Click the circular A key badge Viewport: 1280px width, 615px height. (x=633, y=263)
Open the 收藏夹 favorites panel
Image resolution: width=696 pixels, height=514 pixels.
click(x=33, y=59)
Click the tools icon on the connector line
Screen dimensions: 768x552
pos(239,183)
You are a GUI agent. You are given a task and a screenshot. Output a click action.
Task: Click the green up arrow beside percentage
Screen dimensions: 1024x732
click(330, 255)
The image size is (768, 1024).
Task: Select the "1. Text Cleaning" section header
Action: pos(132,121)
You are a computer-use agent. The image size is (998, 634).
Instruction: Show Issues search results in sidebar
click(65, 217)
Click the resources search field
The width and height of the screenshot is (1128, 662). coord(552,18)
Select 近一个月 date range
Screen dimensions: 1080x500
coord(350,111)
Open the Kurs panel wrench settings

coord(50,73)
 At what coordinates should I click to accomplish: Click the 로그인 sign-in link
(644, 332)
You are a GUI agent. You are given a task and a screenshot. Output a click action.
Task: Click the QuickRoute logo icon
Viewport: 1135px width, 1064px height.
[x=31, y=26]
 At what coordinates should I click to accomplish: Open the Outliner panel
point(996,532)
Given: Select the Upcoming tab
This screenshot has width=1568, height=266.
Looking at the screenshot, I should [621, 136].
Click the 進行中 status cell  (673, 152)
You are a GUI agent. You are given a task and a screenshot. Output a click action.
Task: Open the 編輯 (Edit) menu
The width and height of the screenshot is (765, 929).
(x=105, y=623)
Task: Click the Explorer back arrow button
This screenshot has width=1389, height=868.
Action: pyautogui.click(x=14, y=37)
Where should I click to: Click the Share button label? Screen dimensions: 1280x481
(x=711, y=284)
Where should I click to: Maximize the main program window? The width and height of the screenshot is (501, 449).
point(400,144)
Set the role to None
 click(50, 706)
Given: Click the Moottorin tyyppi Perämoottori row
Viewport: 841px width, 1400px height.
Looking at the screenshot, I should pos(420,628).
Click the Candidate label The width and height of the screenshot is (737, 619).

* **Prompt**
In the entries above, restate word for word the lines between the one holding "Viewport: 1135px width, 1064px height." and the one holding "Given: Click the", inclusive, and nothing besides.

* **Written answer**
Viewport: 1135px width, 1064px height.
[x=31, y=26]
 At what coordinates should I click to accomplish: Open the Outliner panel
point(996,532)
Given: Select the Upcoming tab
This screenshot has width=1568, height=266.
Looking at the screenshot, I should [621, 136].
Click the 進行中 status cell  (673, 152)
You are a GUI agent. You are given a task and a screenshot. Output a click action.
Task: Open the 編輯 (Edit) menu
The width and height of the screenshot is (765, 929).
(x=105, y=623)
Task: Click the Explorer back arrow button
This screenshot has width=1389, height=868.
Action: pyautogui.click(x=14, y=37)
Where should I click to: Click the Share button label? Screen dimensions: 1280x481
(x=711, y=284)
Where should I click to: Maximize the main program window? The width and height of the screenshot is (501, 449).
point(400,144)
Set the role to None
 click(50, 706)
Given: Click the Moottorin tyyppi Perämoottori row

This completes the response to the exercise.